Lines from the records below that contain the word "will" are to be copied out.

[Stored items]
..............................

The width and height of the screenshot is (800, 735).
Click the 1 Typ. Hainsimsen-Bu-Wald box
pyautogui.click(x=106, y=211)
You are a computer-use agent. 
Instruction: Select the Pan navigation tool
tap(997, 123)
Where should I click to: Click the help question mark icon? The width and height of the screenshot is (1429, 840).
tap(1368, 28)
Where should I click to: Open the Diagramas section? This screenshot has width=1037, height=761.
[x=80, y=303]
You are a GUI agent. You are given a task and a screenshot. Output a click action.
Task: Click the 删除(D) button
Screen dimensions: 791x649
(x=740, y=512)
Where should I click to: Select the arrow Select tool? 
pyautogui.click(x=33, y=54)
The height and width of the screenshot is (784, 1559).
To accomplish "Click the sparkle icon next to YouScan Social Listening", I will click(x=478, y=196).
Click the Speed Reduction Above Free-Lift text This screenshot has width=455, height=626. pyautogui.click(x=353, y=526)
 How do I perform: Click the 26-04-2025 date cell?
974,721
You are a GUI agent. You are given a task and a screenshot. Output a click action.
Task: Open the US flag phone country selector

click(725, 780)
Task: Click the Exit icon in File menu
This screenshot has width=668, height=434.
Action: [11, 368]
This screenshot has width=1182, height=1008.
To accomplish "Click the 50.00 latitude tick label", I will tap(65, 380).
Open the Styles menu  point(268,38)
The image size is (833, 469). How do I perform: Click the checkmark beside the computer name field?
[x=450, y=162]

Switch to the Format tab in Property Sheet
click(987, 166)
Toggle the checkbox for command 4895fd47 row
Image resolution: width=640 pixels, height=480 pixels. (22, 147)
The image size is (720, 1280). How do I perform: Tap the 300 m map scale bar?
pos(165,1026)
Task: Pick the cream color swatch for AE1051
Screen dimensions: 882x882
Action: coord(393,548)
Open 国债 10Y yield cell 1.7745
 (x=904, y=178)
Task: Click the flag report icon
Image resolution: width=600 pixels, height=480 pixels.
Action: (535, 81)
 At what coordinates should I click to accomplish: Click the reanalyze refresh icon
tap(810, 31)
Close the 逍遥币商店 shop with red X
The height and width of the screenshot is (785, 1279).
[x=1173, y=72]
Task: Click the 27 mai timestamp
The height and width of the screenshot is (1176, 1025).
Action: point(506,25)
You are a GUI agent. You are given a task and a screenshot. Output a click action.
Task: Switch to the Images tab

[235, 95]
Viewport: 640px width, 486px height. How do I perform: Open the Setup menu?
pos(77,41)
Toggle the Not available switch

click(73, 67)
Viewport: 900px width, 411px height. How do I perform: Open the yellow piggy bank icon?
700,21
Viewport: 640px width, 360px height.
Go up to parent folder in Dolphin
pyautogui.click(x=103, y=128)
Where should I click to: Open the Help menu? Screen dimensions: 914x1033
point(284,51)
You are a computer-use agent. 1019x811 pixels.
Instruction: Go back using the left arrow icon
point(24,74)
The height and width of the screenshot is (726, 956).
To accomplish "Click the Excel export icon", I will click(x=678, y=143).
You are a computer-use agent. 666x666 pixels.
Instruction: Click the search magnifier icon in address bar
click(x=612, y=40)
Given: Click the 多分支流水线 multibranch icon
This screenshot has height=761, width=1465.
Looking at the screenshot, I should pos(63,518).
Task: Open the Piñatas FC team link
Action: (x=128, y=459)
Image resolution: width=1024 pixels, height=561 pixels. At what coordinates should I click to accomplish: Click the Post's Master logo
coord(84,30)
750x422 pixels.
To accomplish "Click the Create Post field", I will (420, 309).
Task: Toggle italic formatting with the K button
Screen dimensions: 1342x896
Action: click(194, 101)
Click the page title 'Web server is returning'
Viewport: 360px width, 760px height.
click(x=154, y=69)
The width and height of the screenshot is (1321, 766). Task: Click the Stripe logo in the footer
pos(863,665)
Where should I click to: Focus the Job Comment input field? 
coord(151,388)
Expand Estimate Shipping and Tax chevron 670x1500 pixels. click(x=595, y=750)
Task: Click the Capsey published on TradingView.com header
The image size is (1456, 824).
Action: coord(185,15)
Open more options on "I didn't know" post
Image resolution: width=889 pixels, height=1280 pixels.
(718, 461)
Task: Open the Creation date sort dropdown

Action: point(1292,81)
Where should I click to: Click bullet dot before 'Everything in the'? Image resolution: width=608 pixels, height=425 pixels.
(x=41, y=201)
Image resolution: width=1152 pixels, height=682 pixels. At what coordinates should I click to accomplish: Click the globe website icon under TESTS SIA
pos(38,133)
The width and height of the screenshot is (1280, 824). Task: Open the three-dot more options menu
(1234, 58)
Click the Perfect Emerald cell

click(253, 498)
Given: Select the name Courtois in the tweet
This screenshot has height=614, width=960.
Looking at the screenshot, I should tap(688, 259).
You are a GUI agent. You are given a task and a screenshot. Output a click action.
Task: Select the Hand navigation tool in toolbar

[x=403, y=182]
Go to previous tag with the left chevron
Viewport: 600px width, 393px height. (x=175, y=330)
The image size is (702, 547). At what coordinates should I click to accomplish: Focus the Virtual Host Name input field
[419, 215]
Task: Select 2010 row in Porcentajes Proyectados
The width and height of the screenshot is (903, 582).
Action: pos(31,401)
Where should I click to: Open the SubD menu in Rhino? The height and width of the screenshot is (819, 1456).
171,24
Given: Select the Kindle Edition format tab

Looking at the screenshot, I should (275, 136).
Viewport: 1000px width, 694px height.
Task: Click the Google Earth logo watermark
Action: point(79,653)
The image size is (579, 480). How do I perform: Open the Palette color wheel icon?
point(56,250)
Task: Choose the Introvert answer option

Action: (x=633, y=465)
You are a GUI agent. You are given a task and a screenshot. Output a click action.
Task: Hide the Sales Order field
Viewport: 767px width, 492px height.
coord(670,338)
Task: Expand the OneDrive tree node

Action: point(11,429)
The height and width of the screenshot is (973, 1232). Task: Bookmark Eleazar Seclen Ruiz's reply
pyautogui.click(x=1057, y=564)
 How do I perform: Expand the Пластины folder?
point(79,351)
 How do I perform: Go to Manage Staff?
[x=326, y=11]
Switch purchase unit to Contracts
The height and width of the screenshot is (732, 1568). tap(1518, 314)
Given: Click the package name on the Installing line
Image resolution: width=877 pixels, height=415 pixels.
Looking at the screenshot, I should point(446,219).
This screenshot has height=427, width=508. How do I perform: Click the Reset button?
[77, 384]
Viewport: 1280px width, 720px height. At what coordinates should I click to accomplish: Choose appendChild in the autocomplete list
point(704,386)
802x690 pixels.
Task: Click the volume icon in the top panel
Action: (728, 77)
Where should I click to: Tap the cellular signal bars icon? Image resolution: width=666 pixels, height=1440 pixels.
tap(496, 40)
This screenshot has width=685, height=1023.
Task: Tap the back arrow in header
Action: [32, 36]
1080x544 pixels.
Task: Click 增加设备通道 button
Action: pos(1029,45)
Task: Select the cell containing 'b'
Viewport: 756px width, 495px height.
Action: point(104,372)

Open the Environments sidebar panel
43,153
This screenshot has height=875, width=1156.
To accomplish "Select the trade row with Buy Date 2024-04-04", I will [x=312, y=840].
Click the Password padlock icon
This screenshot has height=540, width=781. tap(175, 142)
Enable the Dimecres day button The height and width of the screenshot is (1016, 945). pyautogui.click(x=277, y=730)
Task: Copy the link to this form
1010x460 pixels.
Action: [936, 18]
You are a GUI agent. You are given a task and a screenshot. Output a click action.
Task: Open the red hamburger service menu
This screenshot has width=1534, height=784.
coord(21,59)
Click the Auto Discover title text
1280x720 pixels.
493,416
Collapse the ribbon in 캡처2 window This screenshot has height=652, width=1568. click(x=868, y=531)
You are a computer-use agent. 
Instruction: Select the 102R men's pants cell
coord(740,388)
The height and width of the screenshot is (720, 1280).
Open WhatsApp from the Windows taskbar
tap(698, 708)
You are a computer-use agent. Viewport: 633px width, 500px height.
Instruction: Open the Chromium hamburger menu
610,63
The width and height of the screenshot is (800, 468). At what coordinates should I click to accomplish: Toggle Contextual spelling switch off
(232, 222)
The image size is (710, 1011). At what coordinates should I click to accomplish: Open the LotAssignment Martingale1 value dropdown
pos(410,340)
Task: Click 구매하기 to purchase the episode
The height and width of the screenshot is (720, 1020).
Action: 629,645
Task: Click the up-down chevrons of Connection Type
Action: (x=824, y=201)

..............................

[Result for this task]
To accomplish "Click the sparkle icon next to YouScan Social Listening", I will click(x=478, y=196).
To accomplish "Click the 50.00 latitude tick label", I will tap(65, 380).
To accomplish "Click the Excel export icon", I will click(x=678, y=143).
To accomplish "Click the Create Post field", I will (420, 309).
To accomplish "Select the trade row with Buy Date 2024-04-04", I will [x=312, y=840].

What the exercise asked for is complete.